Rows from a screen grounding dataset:
┌────────

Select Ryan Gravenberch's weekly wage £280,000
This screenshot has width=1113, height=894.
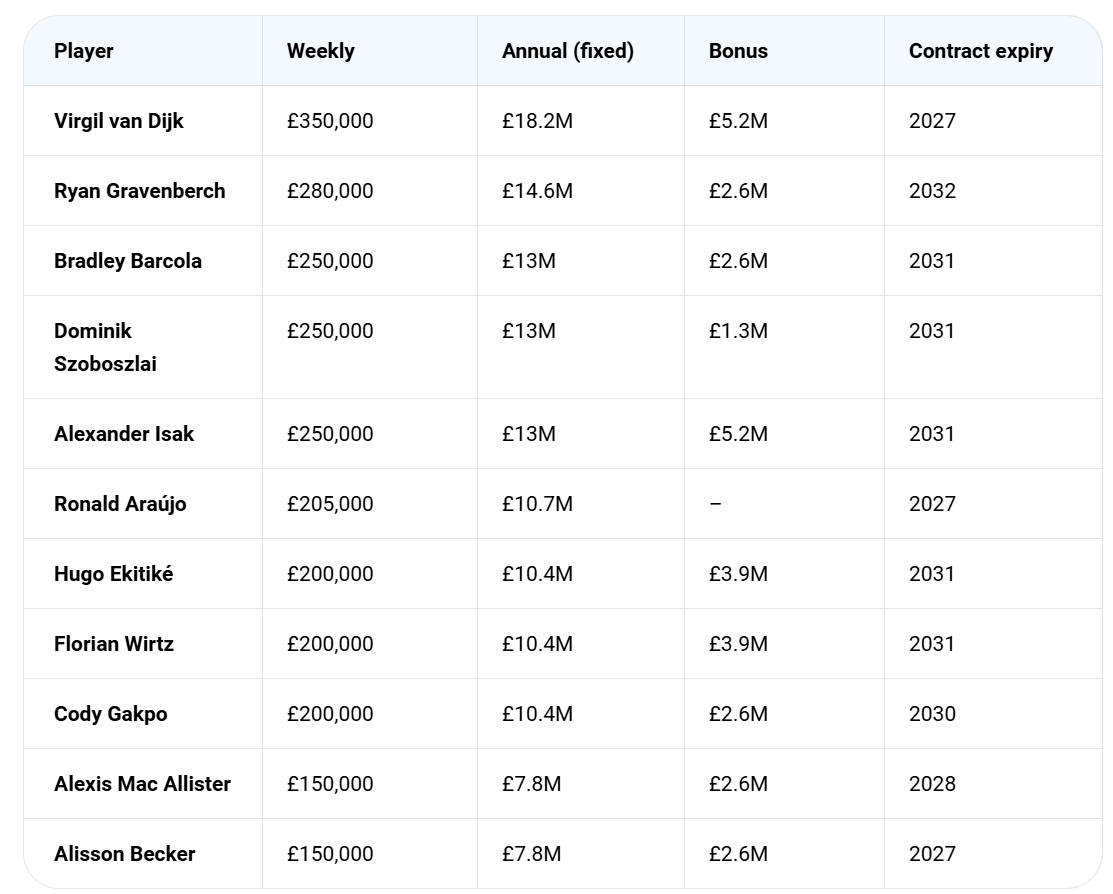click(329, 191)
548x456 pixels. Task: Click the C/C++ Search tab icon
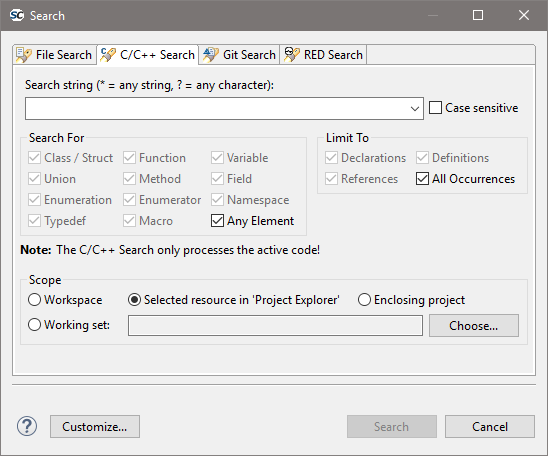coord(108,55)
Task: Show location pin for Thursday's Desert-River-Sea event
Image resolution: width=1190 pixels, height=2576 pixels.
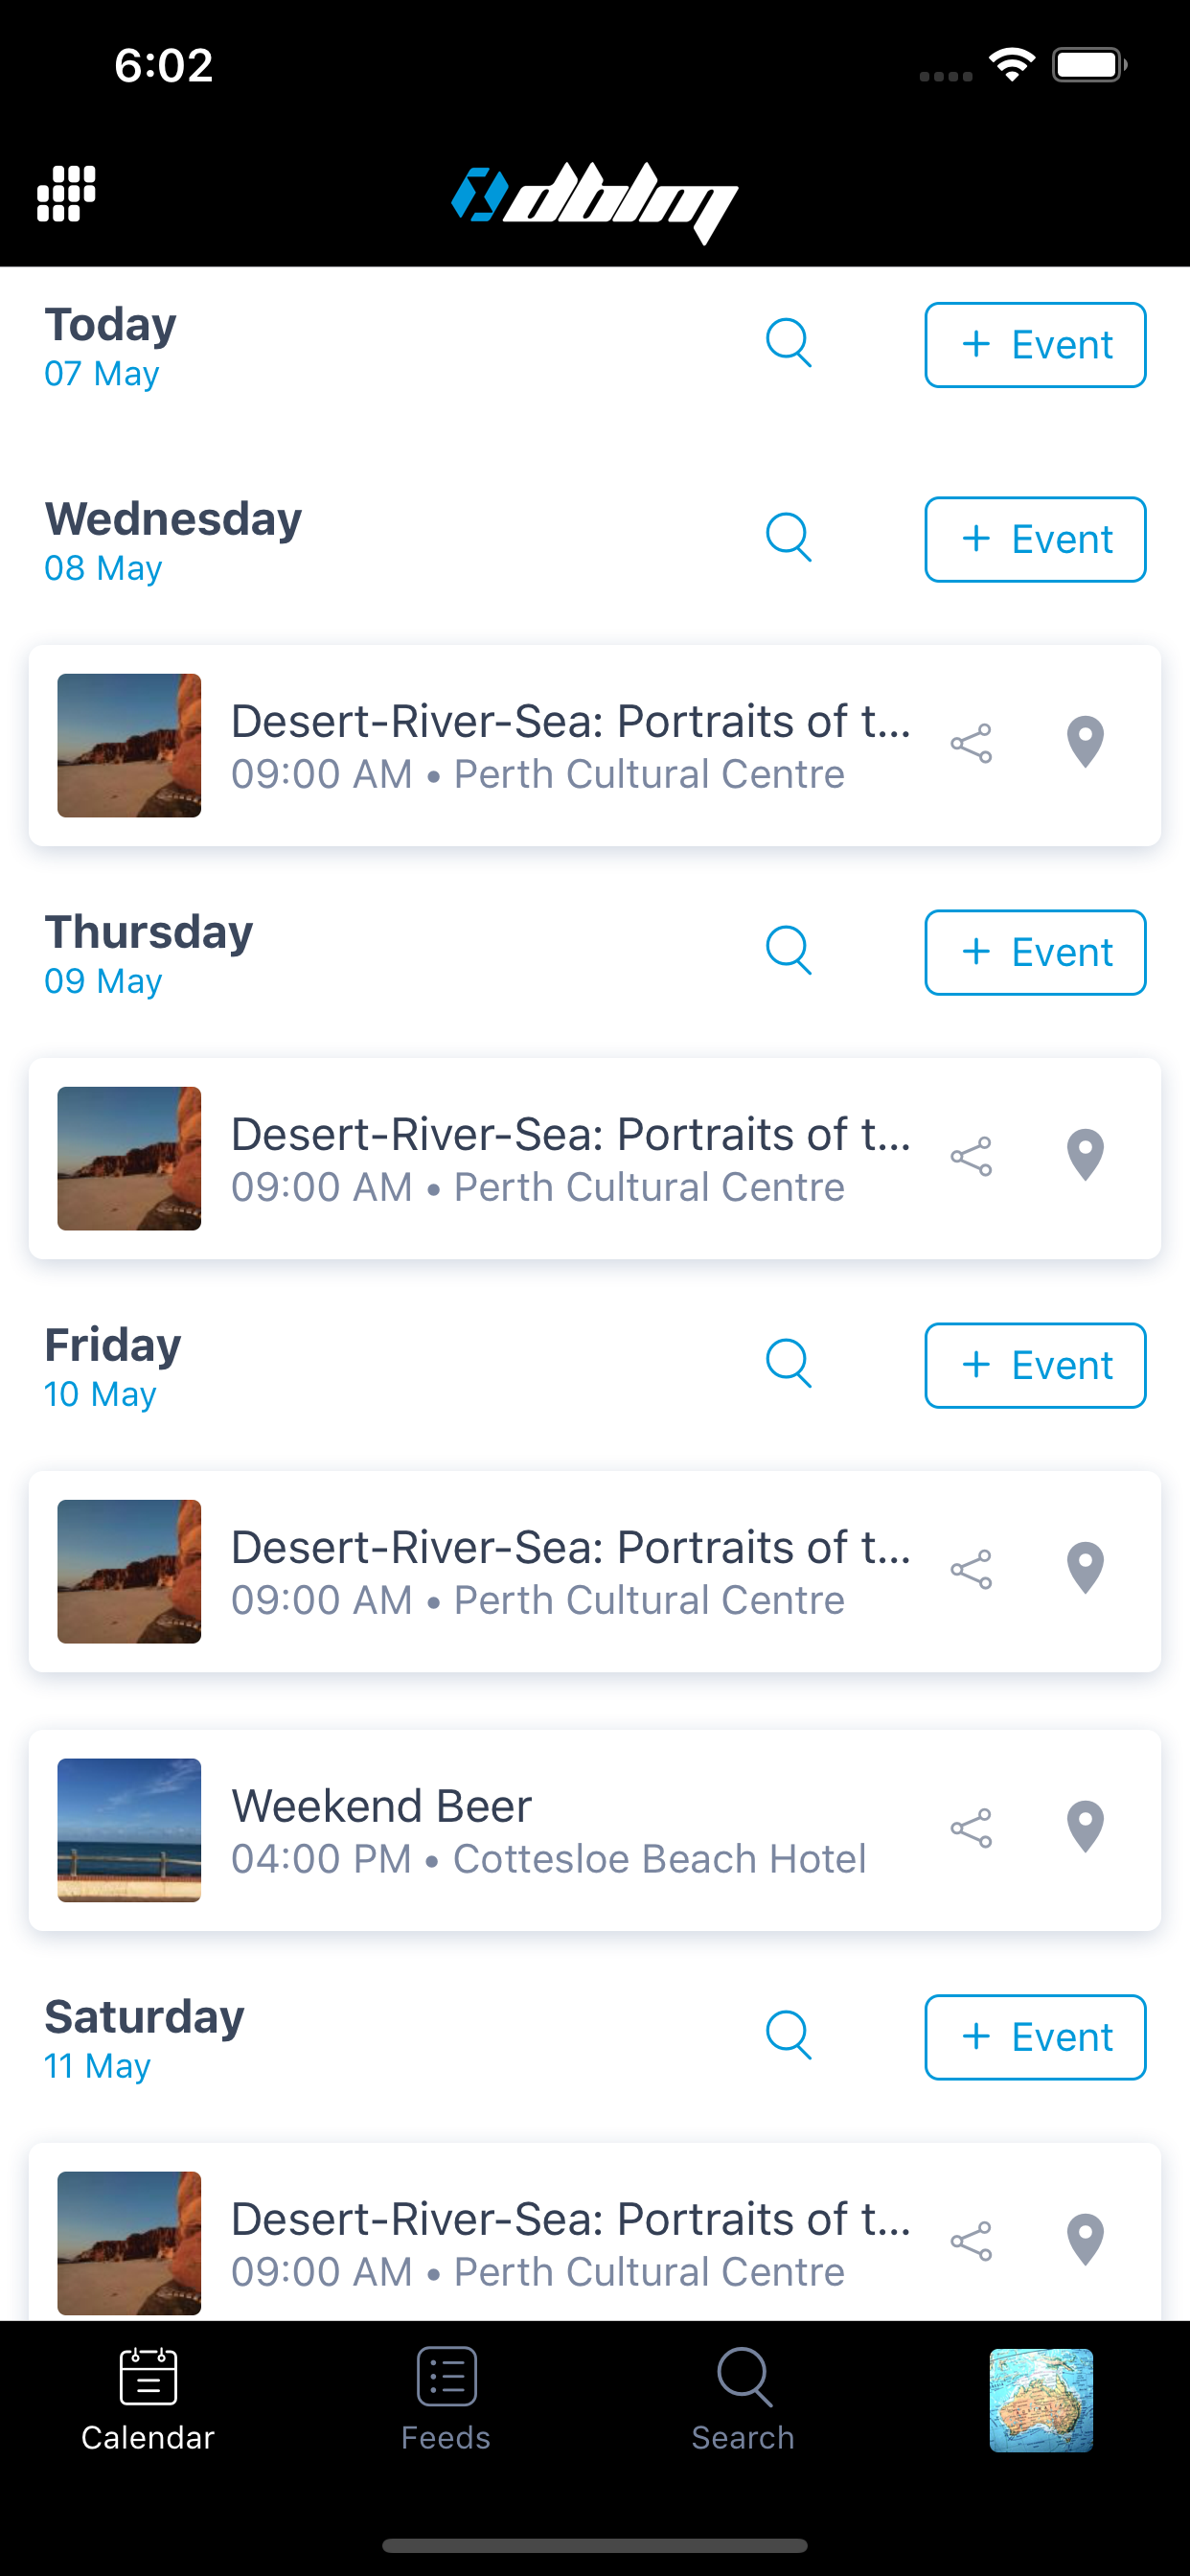Action: 1085,1156
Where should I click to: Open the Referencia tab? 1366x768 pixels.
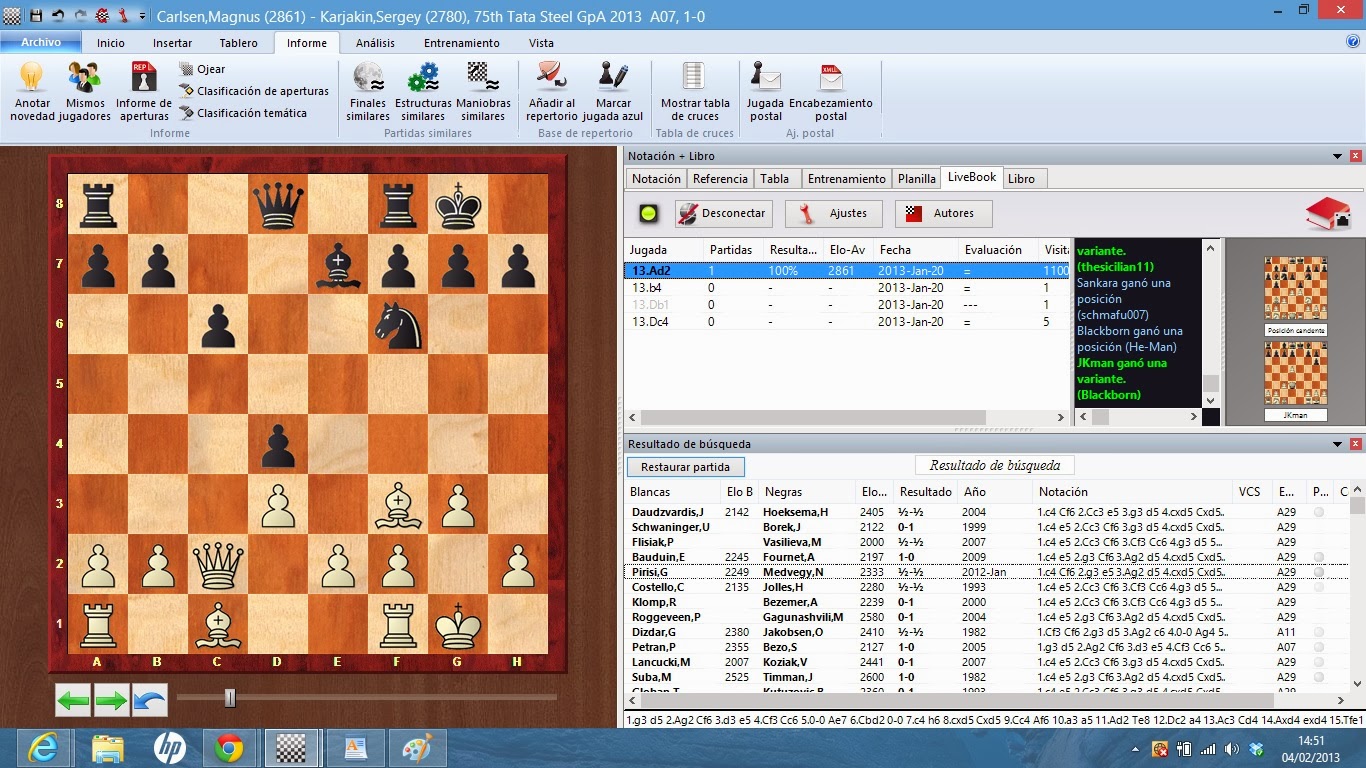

└────────

* _Task to carry out_
Transcribe all of the data above verbatim, leaving out the pictures.

* _Response to this task_
Select Ryan Gravenberch's weekly wage £280,000
This screenshot has width=1113, height=894.
click(329, 191)
548x456 pixels. Task: Click the C/C++ Search tab icon
coord(108,55)
Task: Show location pin for Thursday's Desert-River-Sea event
Image resolution: width=1190 pixels, height=2576 pixels.
Action: 1085,1156
Where should I click to: Open the Referencia tab? 1366x768 pixels.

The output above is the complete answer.